My internship as the media intern at Canadian Lawyer/Law Times was beneficial to me, as a journalist with an interest in law. Not only did I have the opportunity to learn about the complex particularities of the legal system in Canada, I was able to network with lawyers and journalists in the field. The responsibilities I had ranged from independent story writing, to tasks meant to support larger stories or websites being completed by more senior staff. All-in-all, it was a beneficial experience.
Canadian Lawyer 2
Practice. Precision. Perfection. If these words intimidate you, stop now. My placement at Thomson Reuters (Canadian Lawyer) was eye-opening. I had to learn the law quickly and write flawlessly. I had tedious tasks of sending 50 emails some days and creating Excel spreadsheets for ongoing research projects and future features.

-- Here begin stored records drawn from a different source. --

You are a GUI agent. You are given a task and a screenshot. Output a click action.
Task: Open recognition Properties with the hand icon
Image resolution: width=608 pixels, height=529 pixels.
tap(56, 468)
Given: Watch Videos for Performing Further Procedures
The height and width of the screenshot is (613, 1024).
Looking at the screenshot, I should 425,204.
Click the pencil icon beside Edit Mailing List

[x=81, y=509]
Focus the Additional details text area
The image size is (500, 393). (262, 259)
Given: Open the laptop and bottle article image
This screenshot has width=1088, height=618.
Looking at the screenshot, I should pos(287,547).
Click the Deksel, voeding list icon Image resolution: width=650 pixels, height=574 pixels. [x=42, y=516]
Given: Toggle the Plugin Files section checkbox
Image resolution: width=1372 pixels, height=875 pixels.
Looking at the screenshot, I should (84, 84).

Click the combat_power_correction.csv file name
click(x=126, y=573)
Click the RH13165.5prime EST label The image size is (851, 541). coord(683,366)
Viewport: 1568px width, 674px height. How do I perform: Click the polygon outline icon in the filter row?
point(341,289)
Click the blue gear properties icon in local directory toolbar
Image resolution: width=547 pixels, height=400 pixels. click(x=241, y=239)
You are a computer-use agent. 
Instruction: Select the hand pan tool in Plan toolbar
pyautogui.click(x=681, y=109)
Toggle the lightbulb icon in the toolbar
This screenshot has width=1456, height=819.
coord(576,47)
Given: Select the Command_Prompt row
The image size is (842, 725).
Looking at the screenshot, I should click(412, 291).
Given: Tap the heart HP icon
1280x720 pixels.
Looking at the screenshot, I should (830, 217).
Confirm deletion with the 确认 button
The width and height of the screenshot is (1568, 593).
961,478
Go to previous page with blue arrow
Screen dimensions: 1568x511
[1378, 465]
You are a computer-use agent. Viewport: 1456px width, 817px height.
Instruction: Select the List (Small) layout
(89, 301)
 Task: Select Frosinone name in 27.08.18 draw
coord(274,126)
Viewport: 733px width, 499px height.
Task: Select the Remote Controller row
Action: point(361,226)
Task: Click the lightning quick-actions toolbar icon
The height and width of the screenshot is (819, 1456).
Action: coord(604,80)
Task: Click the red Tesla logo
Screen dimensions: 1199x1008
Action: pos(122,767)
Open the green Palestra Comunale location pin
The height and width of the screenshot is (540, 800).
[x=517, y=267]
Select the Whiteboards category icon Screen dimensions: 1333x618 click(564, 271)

But, I learned a lot and I had an amazing team to support me in every last query. My supervisors were tough, but fair. And those are the best ones. On day one, it felt like I was a part of a family. I met lawyers, I covered legal events, I was published, and through it all, I had a comfortable desk, and convenient commute. I got to live my dream job for six weeks, and I am a lot more confident and prepared for the future.
Canadian Lawyer 1
During my time with Canadian Lawyer, Legal Feeds and Law Times I felt very welcome and was treated as an employee, not just an intern. Getting the opportunity to work for three different publications was very valuable — I never found myself sitting idly. They gave me room to explore my own ideas, pitch stories and go out on my own and report. I did not feel stifled there, which is very important. The internship really helped me improve my pitching skills. Leaving Canadian Lawyer, I felt confident that I had made contacts within the publication to look to for pitching freelance pieces. I was published online and in Law Times, a newspaper for lawyers.
Depending on where you live, it can be a long commute.